• Requirement:
All the records below must be returned exactly as they stand.
━━━━━━━━
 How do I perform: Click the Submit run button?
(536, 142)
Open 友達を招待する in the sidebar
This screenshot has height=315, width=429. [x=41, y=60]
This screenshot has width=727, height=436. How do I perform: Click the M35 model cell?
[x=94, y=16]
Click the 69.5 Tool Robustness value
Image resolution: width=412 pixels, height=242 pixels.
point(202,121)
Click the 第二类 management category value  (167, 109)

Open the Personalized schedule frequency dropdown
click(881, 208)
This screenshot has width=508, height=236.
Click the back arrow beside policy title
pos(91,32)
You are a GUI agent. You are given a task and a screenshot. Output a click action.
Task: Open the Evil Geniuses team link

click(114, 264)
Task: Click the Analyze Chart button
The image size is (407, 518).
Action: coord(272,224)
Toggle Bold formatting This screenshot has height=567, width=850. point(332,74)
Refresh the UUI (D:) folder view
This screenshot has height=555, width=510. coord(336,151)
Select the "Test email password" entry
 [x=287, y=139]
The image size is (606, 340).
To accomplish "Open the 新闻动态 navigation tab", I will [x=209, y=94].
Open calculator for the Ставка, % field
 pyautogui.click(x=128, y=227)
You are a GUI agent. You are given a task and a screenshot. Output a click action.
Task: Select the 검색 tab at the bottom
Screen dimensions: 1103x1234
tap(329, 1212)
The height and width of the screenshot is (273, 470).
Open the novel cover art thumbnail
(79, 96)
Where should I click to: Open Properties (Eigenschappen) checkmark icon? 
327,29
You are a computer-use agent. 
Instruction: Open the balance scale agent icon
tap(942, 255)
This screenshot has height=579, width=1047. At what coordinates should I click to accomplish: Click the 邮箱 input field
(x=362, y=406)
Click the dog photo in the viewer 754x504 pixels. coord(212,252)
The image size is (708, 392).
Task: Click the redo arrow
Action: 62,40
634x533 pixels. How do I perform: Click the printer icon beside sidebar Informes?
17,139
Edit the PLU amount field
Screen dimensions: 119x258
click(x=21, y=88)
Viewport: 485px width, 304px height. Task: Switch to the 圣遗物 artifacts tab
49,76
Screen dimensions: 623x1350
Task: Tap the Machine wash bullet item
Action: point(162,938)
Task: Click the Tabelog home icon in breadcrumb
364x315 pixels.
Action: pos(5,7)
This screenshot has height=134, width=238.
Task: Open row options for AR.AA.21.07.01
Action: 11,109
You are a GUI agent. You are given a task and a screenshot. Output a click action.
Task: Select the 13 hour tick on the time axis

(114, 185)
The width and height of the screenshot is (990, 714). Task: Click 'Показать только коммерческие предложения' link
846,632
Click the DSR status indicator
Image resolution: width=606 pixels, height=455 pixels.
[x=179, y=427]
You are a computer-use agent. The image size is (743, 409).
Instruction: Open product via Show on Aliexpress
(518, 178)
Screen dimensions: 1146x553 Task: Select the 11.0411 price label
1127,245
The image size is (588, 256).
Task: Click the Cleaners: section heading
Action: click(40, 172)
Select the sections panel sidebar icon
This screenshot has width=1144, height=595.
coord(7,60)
━━━━━━━━
• Response to this exercise:
 How do I perform: Click the Submit run button?
(536, 142)
Open 友達を招待する in the sidebar
This screenshot has height=315, width=429. [x=41, y=60]
This screenshot has width=727, height=436. How do I perform: Click the M35 model cell?
[x=94, y=16]
Click the 69.5 Tool Robustness value
Image resolution: width=412 pixels, height=242 pixels.
point(202,121)
Click the 第二类 management category value  (167, 109)

Open the Personalized schedule frequency dropdown
click(881, 208)
This screenshot has width=508, height=236.
Click the back arrow beside policy title
pos(91,32)
You are a GUI agent. You are given a task and a screenshot. Output a click action.
Task: Open the Evil Geniuses team link

click(114, 264)
Task: Click the Analyze Chart button
The image size is (407, 518).
Action: coord(272,224)
Toggle Bold formatting This screenshot has height=567, width=850. point(332,74)
Refresh the UUI (D:) folder view
This screenshot has height=555, width=510. coord(336,151)
Select the "Test email password" entry
 [x=287, y=139]
The image size is (606, 340).
To accomplish "Open the 新闻动态 navigation tab", I will [x=209, y=94].
Open calculator for the Ставка, % field
 pyautogui.click(x=128, y=227)
You are a GUI agent. You are given a task and a screenshot. Output a click action.
Task: Select the 검색 tab at the bottom
Screen dimensions: 1103x1234
tap(329, 1212)
The height and width of the screenshot is (273, 470).
Open the novel cover art thumbnail
(79, 96)
Where should I click to: Open Properties (Eigenschappen) checkmark icon? 
327,29
You are a computer-use agent. 
Instruction: Open the balance scale agent icon
tap(942, 255)
This screenshot has height=579, width=1047. At what coordinates should I click to accomplish: Click the 邮箱 input field
(x=362, y=406)
Click the dog photo in the viewer 754x504 pixels. coord(212,252)
The image size is (708, 392).
Task: Click the redo arrow
Action: 62,40
634x533 pixels. How do I perform: Click the printer icon beside sidebar Informes?
17,139
Edit the PLU amount field
Screen dimensions: 119x258
click(x=21, y=88)
Viewport: 485px width, 304px height. Task: Switch to the 圣遗物 artifacts tab
49,76
Screen dimensions: 623x1350
Task: Tap the Machine wash bullet item
Action: point(162,938)
Task: Click the Tabelog home icon in breadcrumb
364x315 pixels.
Action: pos(5,7)
This screenshot has height=134, width=238.
Task: Open row options for AR.AA.21.07.01
Action: 11,109
You are a GUI agent. You are given a task and a screenshot. Output a click action.
Task: Select the 13 hour tick on the time axis

(114, 185)
The width and height of the screenshot is (990, 714). Task: Click 'Показать только коммерческие предложения' link
846,632
Click the DSR status indicator
Image resolution: width=606 pixels, height=455 pixels.
[x=179, y=427]
You are a computer-use agent. The image size is (743, 409).
Instruction: Open product via Show on Aliexpress
(518, 178)
Screen dimensions: 1146x553 Task: Select the 11.0411 price label
1127,245
The image size is (588, 256).
Task: Click the Cleaners: section heading
Action: click(40, 172)
Select the sections panel sidebar icon
This screenshot has width=1144, height=595.
coord(7,60)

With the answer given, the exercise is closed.